A propósito do Dia Internacional da Vida Selvagem, a EDIA recorda a história de um projeto que nasceu de uma necessidade de obra e acabou por se afirmar como exemplo de conservação. “Mais do que uma medida de mitigação, este projeto tornou-se um exemplo de como grandes infraestruturas podem integrar soluções eficazes de conservação da natureza”, sublinha a empresa em publicação nas redes sociais, ao evocar o percurso do Abrigo de Alqueva.
Segundo a entidade, tudo começou no início da construção da barragem, quando os técnicos identificaram uma comunidade de morcegos que ocupava uma gruta na zona de intervenção. Naquele abrigo natural viviam cinco espécies: o morcego-de-ferradura-mourisco (Rhinolophus mehelyi), o morcego-de-ferradura-grande (Rhinolophus ferrumequinum), o morcego-de-ferradura-pequeno (Rhinolophus hipposideros), o morcego-rato-grande (Myotis myotis) e o morcego-de-peluche (Miniopterus schreibersii). A presença desta colónia obrigou a repensar a obra e levou à decisão de criar uma estrutura alternativa que permitisse salvaguardar as populações existentes.
Perante esse cenário, a EDIA construiu uma galeria artificial para onde foram transferidos 42 indivíduos, replicando, tanto quanto possível, as condições da antiga gruta. A evolução foi rápida: “Cerca de um ano depois, o número já ascendia a várias centenas. Hoje, o abrigo acolhe, em média, cerca de 5.000 morcegos por ano”, regista a entidade.
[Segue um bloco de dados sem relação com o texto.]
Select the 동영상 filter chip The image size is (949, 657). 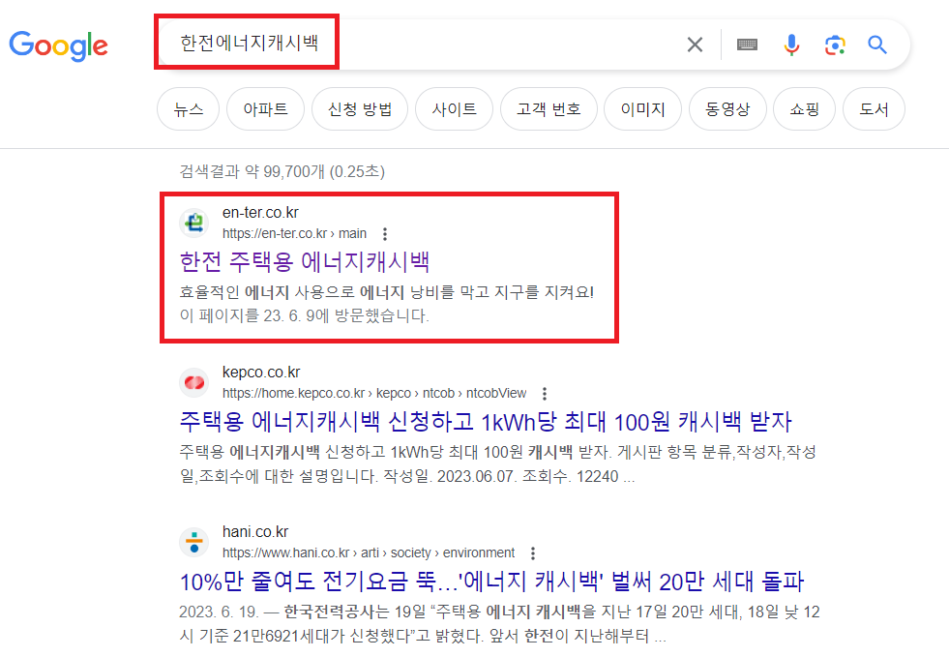coord(727,108)
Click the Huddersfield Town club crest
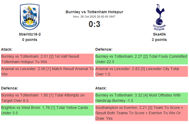The height and width of the screenshot is (124, 189). [x=30, y=17]
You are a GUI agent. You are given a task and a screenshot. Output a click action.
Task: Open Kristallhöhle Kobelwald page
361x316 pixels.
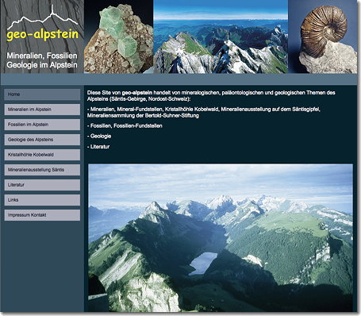click(42, 155)
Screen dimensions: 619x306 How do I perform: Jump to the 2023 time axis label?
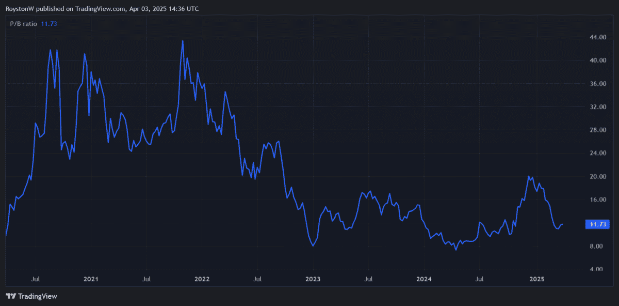(x=313, y=279)
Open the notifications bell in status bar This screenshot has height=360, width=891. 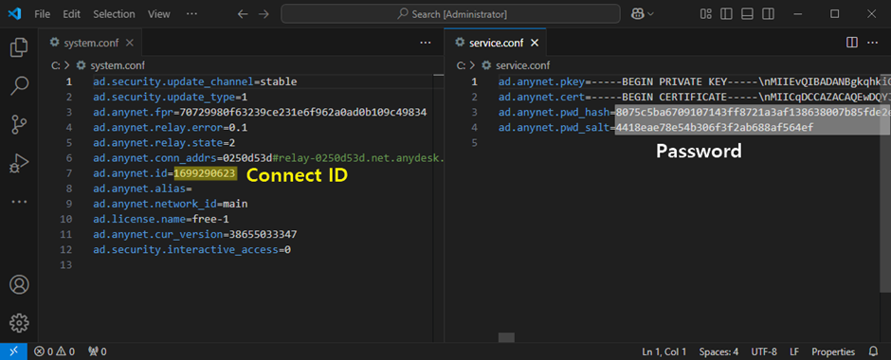[874, 352]
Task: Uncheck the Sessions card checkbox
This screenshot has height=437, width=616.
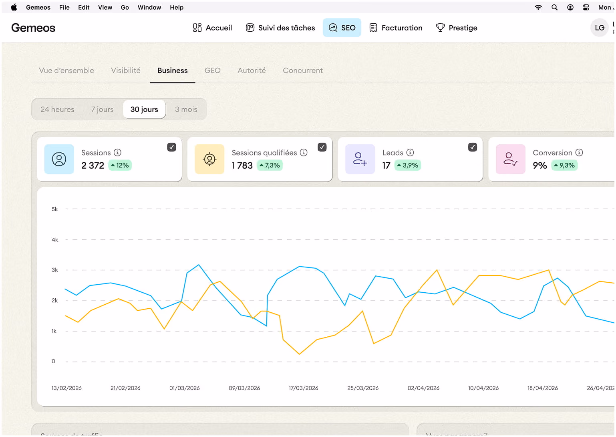Action: [171, 147]
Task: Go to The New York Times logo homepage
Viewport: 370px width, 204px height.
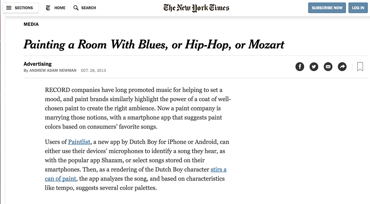Action: point(196,8)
Este crescimento expressivo é apontado como prova de que a substituição de abrigos naturais pode resultar, quando acompanhada de planeamento e monitorização.
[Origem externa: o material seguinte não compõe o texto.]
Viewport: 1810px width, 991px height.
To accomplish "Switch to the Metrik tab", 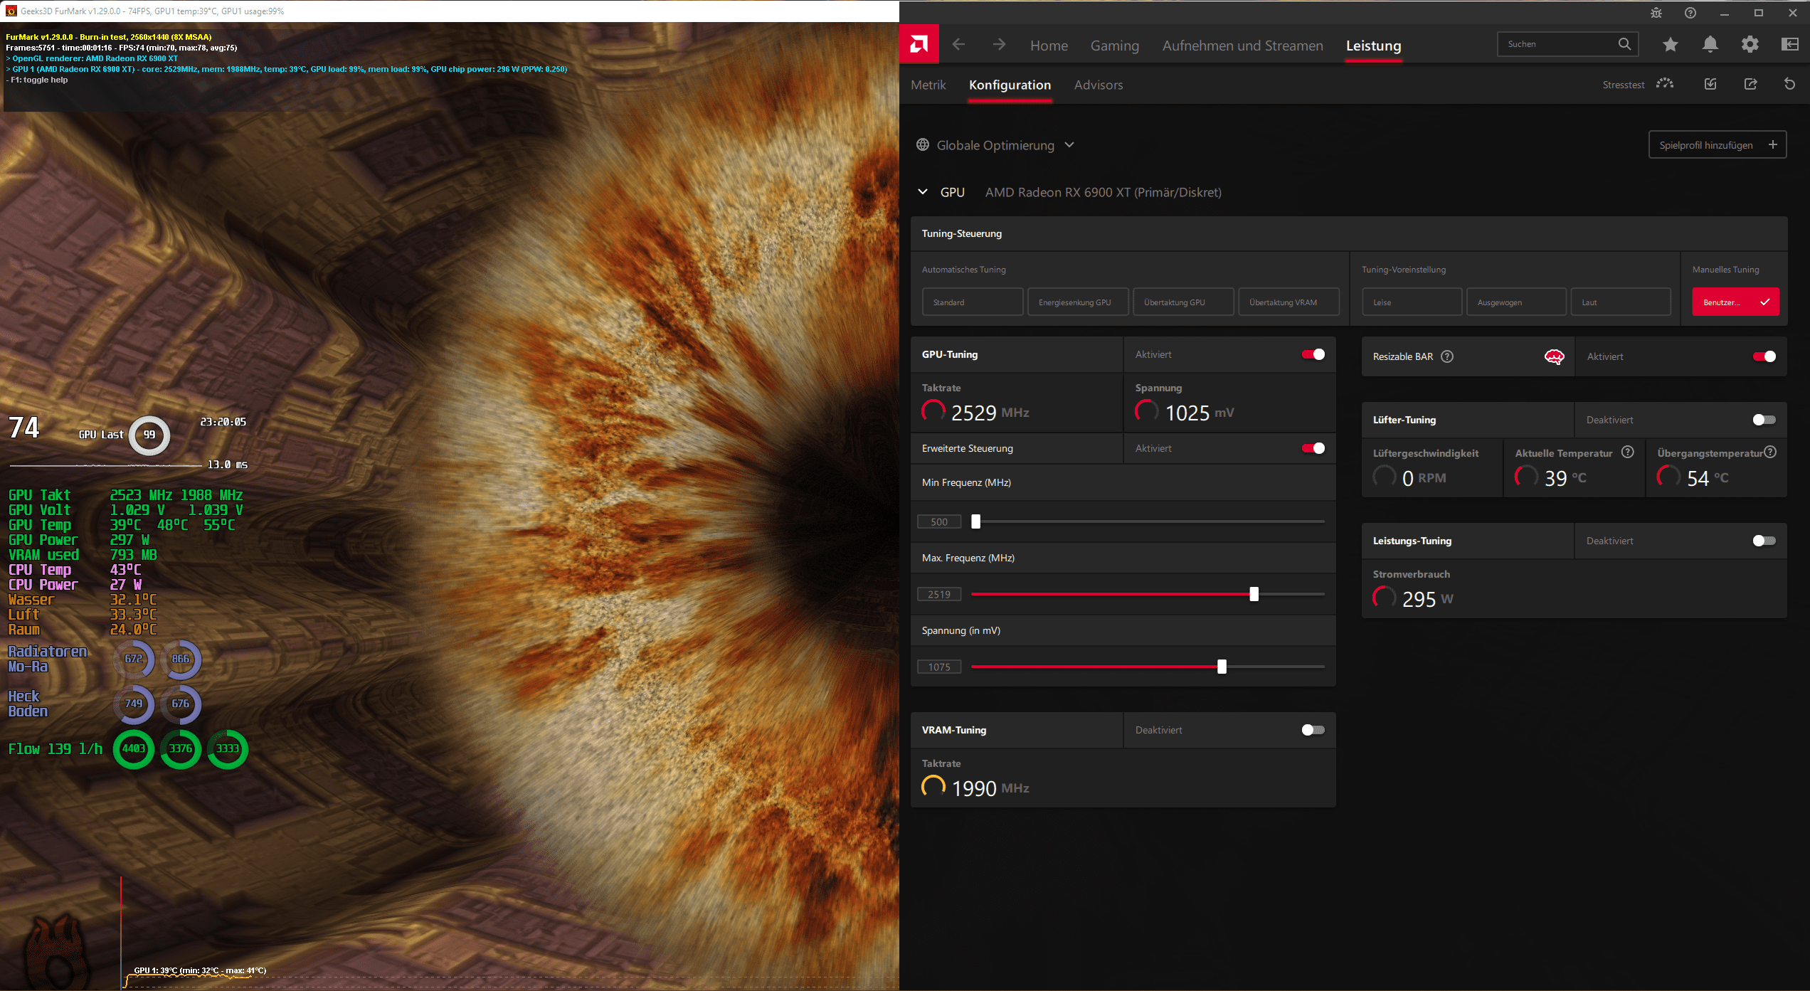I will click(928, 85).
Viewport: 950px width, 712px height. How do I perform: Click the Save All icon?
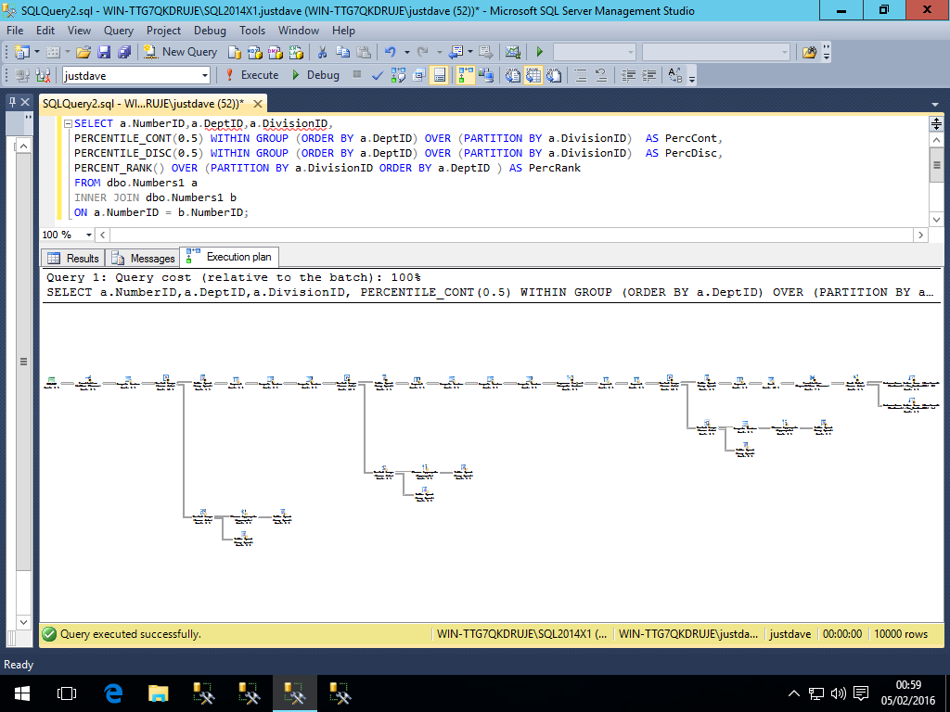[122, 52]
Na mesma publicação, a empresa frisa que “a substituição de abrigos naturais por estruturas artificiais pode ser viável, desde que sejam asseguradas condições adequadas: proximidade ao local original, estabilidade de temperatura e humidade, áreas de alimentação próximas e proteção contra a perturbação humana”. O Abrigo de Alqueva é hoje classificado como Abrigo de Importância Nacional e foi o primeiro abrigo artificial em Portugal a obter este estatuto, além de um dos primeiros na Europa a registar nascimentos em contexto artificial, o que reforça a relevância científica do projeto.
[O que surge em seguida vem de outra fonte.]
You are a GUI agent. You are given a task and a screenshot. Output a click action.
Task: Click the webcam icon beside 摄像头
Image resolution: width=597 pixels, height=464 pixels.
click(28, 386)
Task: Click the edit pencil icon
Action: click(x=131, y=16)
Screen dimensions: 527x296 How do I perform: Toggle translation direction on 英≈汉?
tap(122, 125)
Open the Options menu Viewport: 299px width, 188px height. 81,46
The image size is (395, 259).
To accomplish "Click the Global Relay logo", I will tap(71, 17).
As espécies presentes apresentam diferentes estatutos de conservação, incluindo o morcego-de-ferradura-mourisco, classificado como “Em Perigo”, o que aumenta a responsabilidade de manter este refúgio em condições ótimas. “Os morcegos, além do seu valor ecológico, desempenham um papel fundamental no controlo de insetos, contribuindo para o equilíbrio dos ecossistemas e para uma agricultura mais sustentável”, destaca ainda a EDIA, sublinhando a ligação entre conservação da natureza e a dinâmica agrícola em torno de Alqueva.